Office of Institutional Advancement

Alumna Profile: Kate Sugarman, MD ’88

A Career Guided by Social Justice

Sugarman

Although many of her patients have experienced unthinkable acts of cruelty and abuse, Kate Sugarman, MD ’88, refuses to use the word “victims” to describe them. To her and her colleagues, they are always “survivors.”

Sugarman, a family practitioner and HIV physician in Washington, D.C., treats refugees who have fled from nations ravaged by government-sanctioned human rights violations. Through her work as a clinician at a public health clinic called Unity Health Care, Sugarman began crossing paths with torture survivors whose stories inspired her to develop ties with various refugee agencies in the area, voluntarily providing forensic medical evaluations of people’s scars as they applied for asylum.

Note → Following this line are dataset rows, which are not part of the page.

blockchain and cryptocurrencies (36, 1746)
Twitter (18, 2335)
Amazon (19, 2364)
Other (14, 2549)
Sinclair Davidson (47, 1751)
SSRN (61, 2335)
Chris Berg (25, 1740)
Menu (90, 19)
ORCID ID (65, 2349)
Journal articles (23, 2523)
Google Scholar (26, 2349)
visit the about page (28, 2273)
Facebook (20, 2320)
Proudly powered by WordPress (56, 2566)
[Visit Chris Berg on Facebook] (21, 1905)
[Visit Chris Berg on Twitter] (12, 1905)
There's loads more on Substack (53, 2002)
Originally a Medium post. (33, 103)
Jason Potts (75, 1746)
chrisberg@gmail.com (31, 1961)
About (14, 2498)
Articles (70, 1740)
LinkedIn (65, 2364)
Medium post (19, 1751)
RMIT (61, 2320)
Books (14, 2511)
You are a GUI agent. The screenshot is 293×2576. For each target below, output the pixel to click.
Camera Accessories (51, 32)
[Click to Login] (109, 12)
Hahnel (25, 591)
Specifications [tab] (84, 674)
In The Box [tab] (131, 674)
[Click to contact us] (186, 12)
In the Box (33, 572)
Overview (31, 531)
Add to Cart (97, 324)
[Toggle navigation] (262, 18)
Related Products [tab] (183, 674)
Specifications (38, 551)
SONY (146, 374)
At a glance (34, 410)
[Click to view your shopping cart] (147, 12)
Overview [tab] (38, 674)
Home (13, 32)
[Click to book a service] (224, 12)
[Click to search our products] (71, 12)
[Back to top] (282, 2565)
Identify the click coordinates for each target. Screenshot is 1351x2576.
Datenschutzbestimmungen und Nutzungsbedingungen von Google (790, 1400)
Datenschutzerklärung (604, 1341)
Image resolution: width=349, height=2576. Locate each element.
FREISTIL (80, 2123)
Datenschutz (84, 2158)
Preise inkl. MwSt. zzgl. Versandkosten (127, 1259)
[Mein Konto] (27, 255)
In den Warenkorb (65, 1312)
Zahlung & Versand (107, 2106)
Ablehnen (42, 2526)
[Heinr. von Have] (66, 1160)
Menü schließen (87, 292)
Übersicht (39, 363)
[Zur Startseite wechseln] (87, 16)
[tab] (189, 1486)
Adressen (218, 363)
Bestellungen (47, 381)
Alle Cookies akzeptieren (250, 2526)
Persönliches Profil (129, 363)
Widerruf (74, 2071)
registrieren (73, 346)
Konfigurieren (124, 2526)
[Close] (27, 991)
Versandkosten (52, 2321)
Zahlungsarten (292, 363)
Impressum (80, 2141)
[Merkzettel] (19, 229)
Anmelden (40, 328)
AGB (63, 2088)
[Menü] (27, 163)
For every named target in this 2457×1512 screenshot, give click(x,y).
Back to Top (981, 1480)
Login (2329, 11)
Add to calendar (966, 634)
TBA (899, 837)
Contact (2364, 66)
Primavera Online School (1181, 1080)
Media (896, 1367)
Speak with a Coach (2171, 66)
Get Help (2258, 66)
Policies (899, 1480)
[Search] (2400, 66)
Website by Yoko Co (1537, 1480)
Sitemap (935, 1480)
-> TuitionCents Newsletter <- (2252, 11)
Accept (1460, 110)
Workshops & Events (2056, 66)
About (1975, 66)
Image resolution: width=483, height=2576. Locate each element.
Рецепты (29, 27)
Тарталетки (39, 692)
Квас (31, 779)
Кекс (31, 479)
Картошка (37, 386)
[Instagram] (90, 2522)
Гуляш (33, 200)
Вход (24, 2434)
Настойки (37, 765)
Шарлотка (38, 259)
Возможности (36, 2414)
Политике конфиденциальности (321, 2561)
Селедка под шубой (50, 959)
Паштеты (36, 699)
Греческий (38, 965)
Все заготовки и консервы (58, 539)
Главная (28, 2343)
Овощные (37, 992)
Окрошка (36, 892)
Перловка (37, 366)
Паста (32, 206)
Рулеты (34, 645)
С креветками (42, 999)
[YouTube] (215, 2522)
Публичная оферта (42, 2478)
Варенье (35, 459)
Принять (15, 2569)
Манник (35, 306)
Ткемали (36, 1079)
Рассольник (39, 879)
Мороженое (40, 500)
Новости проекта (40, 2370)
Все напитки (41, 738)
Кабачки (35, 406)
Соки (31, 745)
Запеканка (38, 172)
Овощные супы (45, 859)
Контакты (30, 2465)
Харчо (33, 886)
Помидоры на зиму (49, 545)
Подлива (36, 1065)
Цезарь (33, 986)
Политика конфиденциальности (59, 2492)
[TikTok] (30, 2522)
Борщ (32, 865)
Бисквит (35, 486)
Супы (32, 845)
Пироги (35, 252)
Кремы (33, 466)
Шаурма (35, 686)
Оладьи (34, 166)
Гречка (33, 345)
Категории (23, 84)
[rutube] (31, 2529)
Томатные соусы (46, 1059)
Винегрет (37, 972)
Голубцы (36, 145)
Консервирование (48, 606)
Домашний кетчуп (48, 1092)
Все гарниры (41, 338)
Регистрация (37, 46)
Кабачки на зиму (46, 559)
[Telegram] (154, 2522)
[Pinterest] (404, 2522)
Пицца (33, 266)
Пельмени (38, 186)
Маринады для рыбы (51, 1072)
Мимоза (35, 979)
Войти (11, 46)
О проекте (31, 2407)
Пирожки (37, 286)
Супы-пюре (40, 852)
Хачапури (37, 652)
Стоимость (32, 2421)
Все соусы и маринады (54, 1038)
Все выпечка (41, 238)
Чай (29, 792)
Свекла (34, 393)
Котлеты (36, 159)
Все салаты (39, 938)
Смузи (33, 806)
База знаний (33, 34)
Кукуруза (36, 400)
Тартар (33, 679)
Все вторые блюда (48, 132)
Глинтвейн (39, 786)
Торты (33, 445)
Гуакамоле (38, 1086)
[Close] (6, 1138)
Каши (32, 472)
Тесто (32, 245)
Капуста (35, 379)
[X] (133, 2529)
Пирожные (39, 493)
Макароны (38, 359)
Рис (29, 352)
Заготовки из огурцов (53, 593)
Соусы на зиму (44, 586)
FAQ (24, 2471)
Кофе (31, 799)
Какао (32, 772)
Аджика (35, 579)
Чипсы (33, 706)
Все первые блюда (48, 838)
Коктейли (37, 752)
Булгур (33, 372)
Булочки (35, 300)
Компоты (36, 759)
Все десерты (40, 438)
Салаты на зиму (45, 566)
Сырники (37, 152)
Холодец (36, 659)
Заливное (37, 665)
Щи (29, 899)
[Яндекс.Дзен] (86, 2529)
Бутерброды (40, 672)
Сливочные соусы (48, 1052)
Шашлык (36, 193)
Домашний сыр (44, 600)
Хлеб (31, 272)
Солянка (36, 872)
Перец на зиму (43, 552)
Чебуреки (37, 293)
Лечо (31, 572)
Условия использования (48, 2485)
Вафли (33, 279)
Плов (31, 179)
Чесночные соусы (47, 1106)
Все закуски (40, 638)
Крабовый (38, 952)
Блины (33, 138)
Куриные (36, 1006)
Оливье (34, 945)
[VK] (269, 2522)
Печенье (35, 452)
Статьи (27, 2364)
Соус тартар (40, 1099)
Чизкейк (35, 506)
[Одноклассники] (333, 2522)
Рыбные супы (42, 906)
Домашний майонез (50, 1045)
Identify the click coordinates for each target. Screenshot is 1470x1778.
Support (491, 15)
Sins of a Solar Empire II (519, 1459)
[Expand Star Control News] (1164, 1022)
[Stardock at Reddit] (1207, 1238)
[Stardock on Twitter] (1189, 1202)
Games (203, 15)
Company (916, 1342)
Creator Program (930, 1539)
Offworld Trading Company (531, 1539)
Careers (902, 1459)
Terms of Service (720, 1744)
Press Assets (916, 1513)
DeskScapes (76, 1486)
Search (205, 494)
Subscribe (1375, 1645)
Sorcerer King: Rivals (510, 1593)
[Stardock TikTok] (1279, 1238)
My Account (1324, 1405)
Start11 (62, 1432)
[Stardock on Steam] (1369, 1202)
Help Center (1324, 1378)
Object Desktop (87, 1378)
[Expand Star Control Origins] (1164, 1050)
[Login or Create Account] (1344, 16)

Two years ago, her involvement expanded when she joined the Board of Directors of the Torture Abolition and Survivors Support Coalition (TASSC) International—the only group in the United States founded and run by survivors of torture. The organization had a small staff when she signed on, but after Washington lost its only formal torture treatment program in 2015, Sugarman and her fellow board members sprang into action.

“More than 100 people were going to lose their lifesaving therapy. We had no money, but we started fundraising to bring on these fantastic psychologists and social workers,” says Sugarman, whose TASSC team ultimately secured a federal grant to support its rapid growth. The coalition empowers its members by assisting with asylum applications, providing mental and physical healthcare resources, offering temporary housing and spearheading advocacy efforts on Capitol Hill.

“We use what we call a strength-based model,” explains Sugarman, who has been interested in social justice for as long as she can remember. After graduating from Jefferson, she completed Montefiore Hospital’s Residency Program in Social Medicine in the Bronx, N.Y., and worked with a drug abuse treatment program for pregnant women. She then moved to Israel, where she co-founded a program that served disabled children and later treated patients at an AIDS clinic before returning to the U.S. and settling in Washington. “Traditional medicine treats people by focusing on their disease, whether it’s heart failure or a psychosis. But at TASSC, we focus on people’s strengths—they’ve fled their country, they’ve made it to America, they’ve overcome countless obstacles. Now it’s time to build on all of that strength to help in their recovery.”

One of Sugarman’s favorite activities is taking torture survivors to medical schools, where they talk to students and residents about treating patients who have endured similar trauma. Telling their stories helps them heal, she says. Another favorite: accompanying them to marathons and other races. The majority of the survivors she sees have come from Ethiopia, and many were elite runners back home. After they become acclimated to life in the States, Sugarman encourages them to return to the sport they once loved. An amateur (“and very slow!”) runner who joined her first running club at age 45, she helps survivors train and has recruited a pro bono team of professionals—including a massage therapist and a physical therapist—for support.

The runners have significant physical issues to work through, but Sugarman says financial pressures present an even bigger barrier. “These are people who are working two or three jobs with all kinds of crazy shifts that don’t allow them time for training. They’re working nonstop to survive and to be able to send for their families.” Still, Sugarman urges them to participate when they can and travels with them to races in the D.C. area and beyond—sometimes as a cheerleader, and sometimes as a runner herself. Getting back to running revitalizes people who have lived through a nightmare, she says.

“Survivors see me shortly after arriving in America, and then I get to watch their entire journey. It’s so exciting to see people heal and put their lives together—their resilience is wonderful and amazing. Working with this population is a true privilege. I definitely receive more than I give.”